Mit den beiden anderen Teigdritteln genauso verfahren. Hübsche Plätzchen entstehen auch, wenn die Platten von rechts und links bis zur Mitte gerollt werden.

Gekühlte Teigstücke nach etwa 15 Minuten aus dem Kühlschrank nehmen, auswickeln und in fünf Millimeter dicke Scheiben schneiden. Aufs Backblech legen und in den vorgeheizten Backofen schieben. Die Backzeit beträgt rund 10 Minuten bei 180 Grad. Das Blech aus dem Ofen nehmen und die Plätzchen auf einem Kuchendraht auskühlen lassen. Die Teigmenge ergibt etwa 60 Plätzchen.

Spritzgebäck

Hmm, lecker! Spritzgebäck aus zartem Mürbeteig ist ideal, weil es köstlich schmeckt, schnell gemacht ist und außerdem längere Zeit haltbar ist. In geschlossenen Blechdosen ist es noch lange genießbar – und wird sogar noch zarter.

Zutaten für den Teig: 150 g Butter oder Margarine,

100 g Zucker, 1 Päckchen Vanillezucker, 2 Eier, 75 g gemahlene Mandeln, 300 g Mehl, nach Wunsch: 1 Becher Kuvertüre

So geht’s: Butter oder Margarine in einer Schüssel glattrühren. Zucker und Vanillezucker dazugeben und schaumig rühren. Die aufgeschlagenen Eier dazugeben, dann die gemahlenen Mandeln und das Mehl unterheben. Teig kräftig durcharbeiten. Das geht am besten mit den Händen. Den Teig anschließend 30 Minuten zugedeckt im Kühlschrank ruhen lassen. Backpapier auf ein Backblech legen. Teig in einen Spritzbeutel füllen (wer hat, kann auch den Fleischwolf nutzen, um die typischen Spritzgebäck-Formen einfacher aufs Blech zu drücken).

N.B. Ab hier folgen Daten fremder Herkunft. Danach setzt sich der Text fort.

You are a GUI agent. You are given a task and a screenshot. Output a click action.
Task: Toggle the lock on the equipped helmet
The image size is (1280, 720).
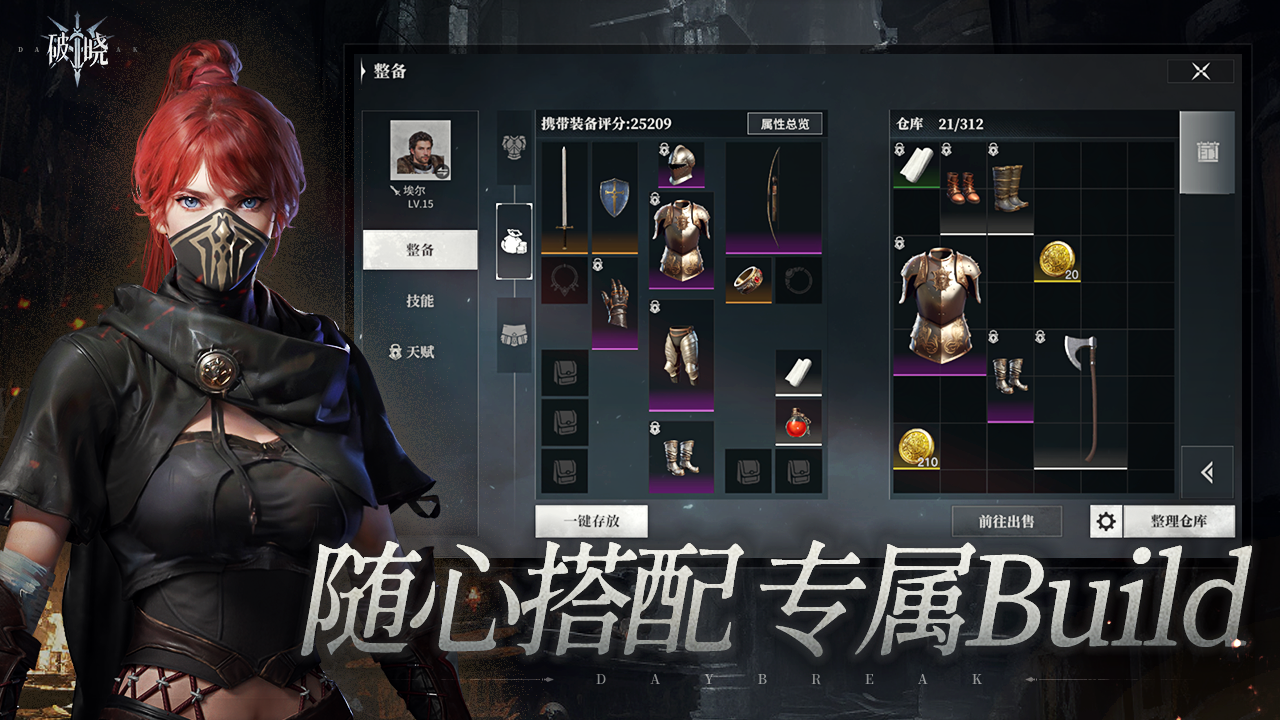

Mit dem Spritzbeutel Kringel, Kreise, 8-Formen oder Stangen auf das Blech spritzen, dabei zwei Zentimeter Abstand zwischen den Plätzchen lassen.

Blech noch mal weitere 30 Minuten kalt stellen, danach in den vorgeheizten Backofen auf die mittlere Schiene schieben. Die Backzeit beträgt etwa 10 Minuten bei 200 Grad.

Wer’s etwas schokoladiger mag, erwärmt die Kuvertüre nach Vorschrift. Spritzgebäck jeweils zur Hälfte in die Schokolade tauchen und auf einem Kuchendraht trocknen lassen.